A group of students from Heriot-Watt University have designed a special electronic egg which will help zookeepers monitor penguin incubation.
The Pengu Project features a 3D egg which will allow zookeepers to remotely monitor the temperature, humidity and motion of a penguin’s egg during the critical time of incubation.
The project will take place at Edinburgh Zoo, which houses colonies of gentoo, king, and rockhopper penguins.
Using interactive features, zookeepers will be able to observe in real-time and study useful historical information from sensors placed within the replica egg.
The data gathered by the egg will then be used by zookeepers to replicate this environment within their artificial incubators – making the process less intrusive for the penguin.
Professor Marc Desmulliez, Heriot-Watt University said: “This is a fantastic invention which will really benefit the penguins and zookeepers.
“Edinburgh Zoo is an ideal fit for the project because it’s home to Europe’s largest outdoor penguin pool and houses three different species of penguin.
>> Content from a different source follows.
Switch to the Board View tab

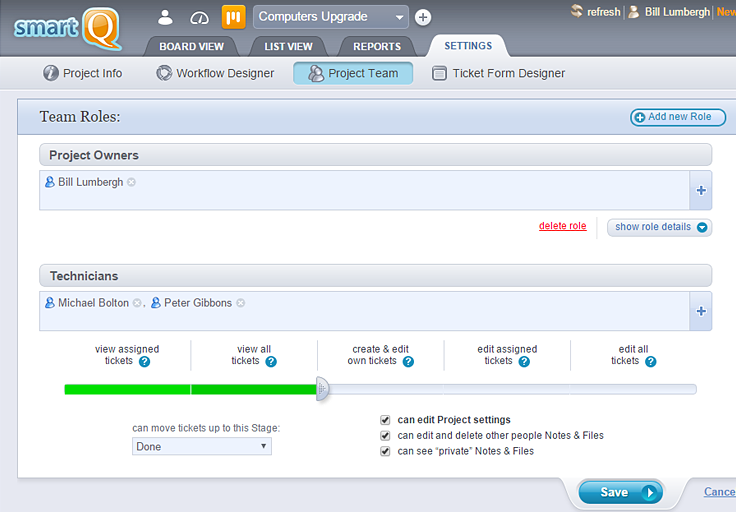click(191, 46)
“The students are getting a rare insight into the penguins’ behaviour whilst compiling this research and it’s great to work on something which will help conservation.”
Sean Meechan, senior bird keeper at Edinburgh Zoo said: “It’s very exciting to be a part of a project that will allow us to gather valuable data about our penguins and how they look after their eggs.
“This device will give us detailed information about the egg incubation period, without having to disturb the birds or their nests and will hopefully help us to replicate those conditions more closely if needed.”
Electrical engineering students, Boris Vriens, Liam Langedijk, Juan Borges and Adam Hussein are working alongside Professor Marc Desmulliez, Dr Gerard Cummins and zookeepers on the project - taking place over the next few months.